- 1 tbsp olive oil
- ½ tsp fennel seeds
- 1 small red onion, roughly chopped
- 1 medium carrot, peeled and roughly chopped
- 1 stick celery, roughly chopped
- 2 garlic, crushed
- ½ x 400g can chopped tomatoes
- 1 tomato, chopped
- 1 bay leaf
- ½ x 400g cannellini beans
- 1 small potato
- 150g kale
- 50g stale bread, torn into chunks
- Pinch of salt
- Pinch of ground black pepper
- 2 tsp vegetarian pesto
- Pour the olive oil into a medium-sized saucepan and heat the fennel seeds until they pop. Add the onion, carrot, celery and garlic and cook over a low heat with the lid ajar for 15 minutes until soft, but not brown.
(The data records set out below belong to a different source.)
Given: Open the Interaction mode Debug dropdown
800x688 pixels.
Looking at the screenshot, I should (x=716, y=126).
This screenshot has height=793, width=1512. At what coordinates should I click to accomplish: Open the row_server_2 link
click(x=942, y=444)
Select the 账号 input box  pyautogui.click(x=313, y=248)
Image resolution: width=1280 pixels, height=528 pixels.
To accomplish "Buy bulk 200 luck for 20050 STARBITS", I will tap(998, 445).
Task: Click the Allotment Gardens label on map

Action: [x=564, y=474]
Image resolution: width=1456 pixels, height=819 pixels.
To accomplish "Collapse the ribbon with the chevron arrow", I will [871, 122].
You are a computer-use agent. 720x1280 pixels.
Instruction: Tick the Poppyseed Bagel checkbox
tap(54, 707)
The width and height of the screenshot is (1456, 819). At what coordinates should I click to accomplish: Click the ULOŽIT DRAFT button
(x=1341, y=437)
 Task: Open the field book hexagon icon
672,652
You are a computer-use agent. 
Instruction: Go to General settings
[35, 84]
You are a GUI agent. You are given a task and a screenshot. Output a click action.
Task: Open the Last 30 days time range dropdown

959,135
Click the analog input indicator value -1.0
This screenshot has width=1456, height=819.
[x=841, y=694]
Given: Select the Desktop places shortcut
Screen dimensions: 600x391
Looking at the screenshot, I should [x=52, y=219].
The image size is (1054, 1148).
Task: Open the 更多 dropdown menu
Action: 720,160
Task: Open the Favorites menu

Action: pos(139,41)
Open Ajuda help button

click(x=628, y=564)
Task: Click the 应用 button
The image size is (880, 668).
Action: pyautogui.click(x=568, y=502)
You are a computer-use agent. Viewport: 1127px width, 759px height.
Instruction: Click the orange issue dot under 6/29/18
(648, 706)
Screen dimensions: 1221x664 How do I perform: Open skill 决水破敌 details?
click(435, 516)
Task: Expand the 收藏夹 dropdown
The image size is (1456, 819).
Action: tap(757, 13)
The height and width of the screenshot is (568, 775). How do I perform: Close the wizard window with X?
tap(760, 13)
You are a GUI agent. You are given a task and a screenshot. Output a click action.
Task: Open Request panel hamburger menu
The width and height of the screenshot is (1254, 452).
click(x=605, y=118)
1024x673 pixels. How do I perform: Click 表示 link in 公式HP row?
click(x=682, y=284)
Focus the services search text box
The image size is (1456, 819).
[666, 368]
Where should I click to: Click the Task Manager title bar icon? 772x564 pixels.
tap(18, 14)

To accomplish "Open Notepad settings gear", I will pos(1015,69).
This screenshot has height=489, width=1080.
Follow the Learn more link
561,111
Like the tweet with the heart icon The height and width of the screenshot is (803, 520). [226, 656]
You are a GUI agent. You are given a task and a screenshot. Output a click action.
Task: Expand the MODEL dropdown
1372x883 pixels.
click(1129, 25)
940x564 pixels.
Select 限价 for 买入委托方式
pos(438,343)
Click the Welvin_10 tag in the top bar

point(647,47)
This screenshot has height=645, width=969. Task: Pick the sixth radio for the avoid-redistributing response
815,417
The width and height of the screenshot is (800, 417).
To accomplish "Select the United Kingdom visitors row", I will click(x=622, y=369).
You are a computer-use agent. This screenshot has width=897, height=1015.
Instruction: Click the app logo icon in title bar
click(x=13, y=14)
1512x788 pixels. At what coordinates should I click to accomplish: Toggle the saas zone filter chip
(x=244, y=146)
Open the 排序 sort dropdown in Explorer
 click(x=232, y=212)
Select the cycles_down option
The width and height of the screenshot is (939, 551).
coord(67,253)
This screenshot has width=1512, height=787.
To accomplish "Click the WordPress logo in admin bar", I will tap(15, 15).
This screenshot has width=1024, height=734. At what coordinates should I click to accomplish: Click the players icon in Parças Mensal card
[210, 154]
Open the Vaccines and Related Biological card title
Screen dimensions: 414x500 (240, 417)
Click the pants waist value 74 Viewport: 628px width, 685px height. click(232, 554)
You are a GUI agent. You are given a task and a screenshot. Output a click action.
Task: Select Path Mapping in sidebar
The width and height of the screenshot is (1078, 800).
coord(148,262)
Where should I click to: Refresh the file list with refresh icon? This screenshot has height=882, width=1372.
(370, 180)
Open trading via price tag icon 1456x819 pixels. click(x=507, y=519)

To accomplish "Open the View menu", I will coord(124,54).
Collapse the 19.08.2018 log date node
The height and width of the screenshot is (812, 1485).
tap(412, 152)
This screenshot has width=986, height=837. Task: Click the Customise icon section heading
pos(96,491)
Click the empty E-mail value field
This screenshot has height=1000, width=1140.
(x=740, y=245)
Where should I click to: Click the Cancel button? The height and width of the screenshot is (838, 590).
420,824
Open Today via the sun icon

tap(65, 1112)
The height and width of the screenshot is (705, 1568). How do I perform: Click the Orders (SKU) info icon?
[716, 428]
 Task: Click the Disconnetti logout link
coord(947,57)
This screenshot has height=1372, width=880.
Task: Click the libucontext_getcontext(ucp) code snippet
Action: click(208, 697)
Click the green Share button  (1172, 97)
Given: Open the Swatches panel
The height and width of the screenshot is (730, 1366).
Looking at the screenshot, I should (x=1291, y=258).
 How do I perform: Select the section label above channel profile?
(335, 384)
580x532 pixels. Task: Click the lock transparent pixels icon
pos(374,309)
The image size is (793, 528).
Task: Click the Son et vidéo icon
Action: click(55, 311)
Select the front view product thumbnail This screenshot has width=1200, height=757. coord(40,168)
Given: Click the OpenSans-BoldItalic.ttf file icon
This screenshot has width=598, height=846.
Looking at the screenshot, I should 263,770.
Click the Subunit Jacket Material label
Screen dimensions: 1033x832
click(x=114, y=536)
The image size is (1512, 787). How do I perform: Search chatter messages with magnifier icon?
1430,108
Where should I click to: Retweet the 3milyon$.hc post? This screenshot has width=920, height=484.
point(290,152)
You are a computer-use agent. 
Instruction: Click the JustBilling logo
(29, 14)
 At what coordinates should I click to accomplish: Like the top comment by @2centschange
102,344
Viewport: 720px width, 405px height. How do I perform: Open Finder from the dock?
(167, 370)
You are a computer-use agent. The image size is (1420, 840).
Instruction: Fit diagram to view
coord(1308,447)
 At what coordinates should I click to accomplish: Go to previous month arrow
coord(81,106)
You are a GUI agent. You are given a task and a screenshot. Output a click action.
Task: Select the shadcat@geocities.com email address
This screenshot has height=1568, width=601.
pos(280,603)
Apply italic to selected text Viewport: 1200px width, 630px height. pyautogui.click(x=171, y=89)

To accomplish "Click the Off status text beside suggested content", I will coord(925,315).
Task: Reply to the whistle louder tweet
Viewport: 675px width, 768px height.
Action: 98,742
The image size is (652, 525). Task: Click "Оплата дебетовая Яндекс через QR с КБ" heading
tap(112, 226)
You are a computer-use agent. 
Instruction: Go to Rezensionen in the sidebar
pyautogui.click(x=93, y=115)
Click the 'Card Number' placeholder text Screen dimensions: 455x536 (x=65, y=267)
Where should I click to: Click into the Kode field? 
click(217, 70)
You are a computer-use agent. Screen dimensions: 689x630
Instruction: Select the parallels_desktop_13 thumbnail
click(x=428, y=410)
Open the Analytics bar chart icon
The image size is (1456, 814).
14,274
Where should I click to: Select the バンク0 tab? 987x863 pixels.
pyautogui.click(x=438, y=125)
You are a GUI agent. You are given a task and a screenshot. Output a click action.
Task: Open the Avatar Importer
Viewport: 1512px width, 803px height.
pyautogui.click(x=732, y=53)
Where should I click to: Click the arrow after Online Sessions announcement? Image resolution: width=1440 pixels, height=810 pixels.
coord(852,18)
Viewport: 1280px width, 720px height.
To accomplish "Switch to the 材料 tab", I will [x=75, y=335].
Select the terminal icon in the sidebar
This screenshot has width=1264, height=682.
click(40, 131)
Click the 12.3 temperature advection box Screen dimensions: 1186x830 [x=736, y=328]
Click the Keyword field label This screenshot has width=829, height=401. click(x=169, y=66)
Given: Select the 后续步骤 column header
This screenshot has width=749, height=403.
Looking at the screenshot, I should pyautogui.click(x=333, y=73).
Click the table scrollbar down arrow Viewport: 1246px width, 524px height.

- Add the canned and fresh tomatoes and bay leaf then bring back to a gentle simmer for a few minutes.
- Add the cannellini beans and potato, together with 100ml water, and bring back to the boil and simmer for 15 minutes.
- Stir in the kale and the bread and continue cooking for a further 15 minutes. The soup should be thick but not dry, so add more water if needed.
- Serve in bowls, seasoned to taste, with the pesto.